* Data under study
[Start of section]

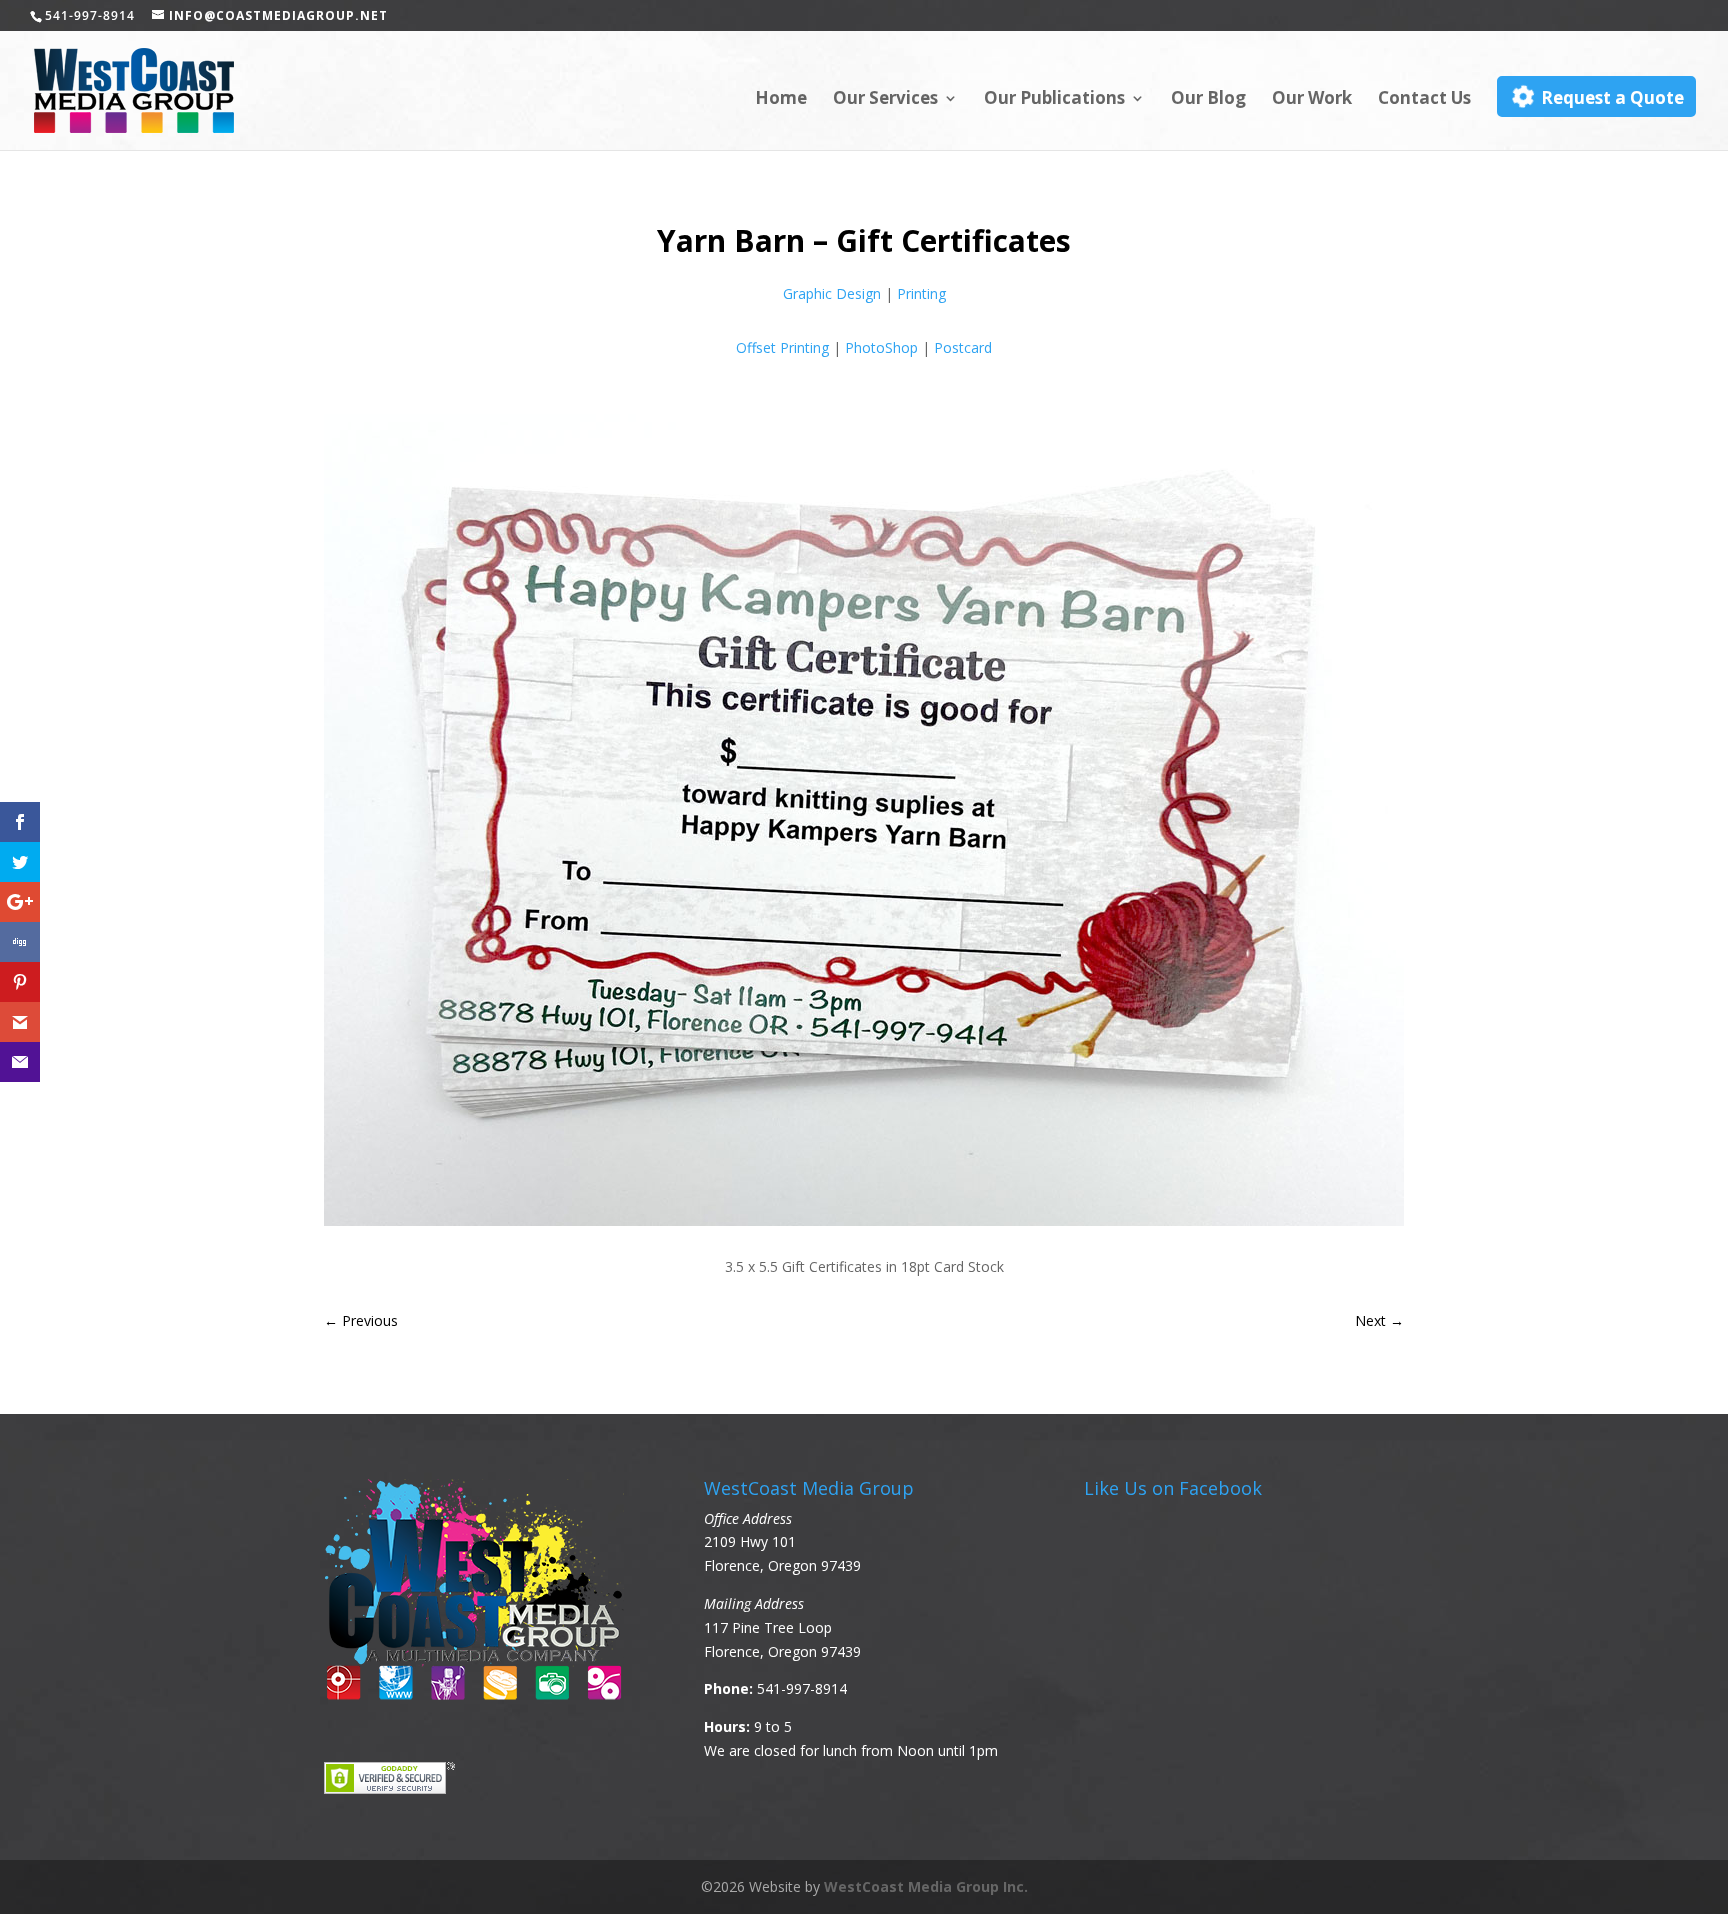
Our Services (885, 100)
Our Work (1312, 100)
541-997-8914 (802, 1688)
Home (781, 100)
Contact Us (1424, 100)
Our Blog (1208, 100)
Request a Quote (1610, 97)
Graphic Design (832, 293)
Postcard (963, 347)
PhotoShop (881, 347)
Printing (921, 293)
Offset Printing (782, 347)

[End of section]

* Aim of the task
What are the lines from the one containing "Request a Quote (1610, 97)" through the end of the material? Reproduce them exactly, both ends included, with nothing added.

* Exercise output
Request a Quote (1610, 97)
Graphic Design (832, 293)
Postcard (963, 347)
PhotoShop (881, 347)
Printing (921, 293)
Offset Printing (782, 347)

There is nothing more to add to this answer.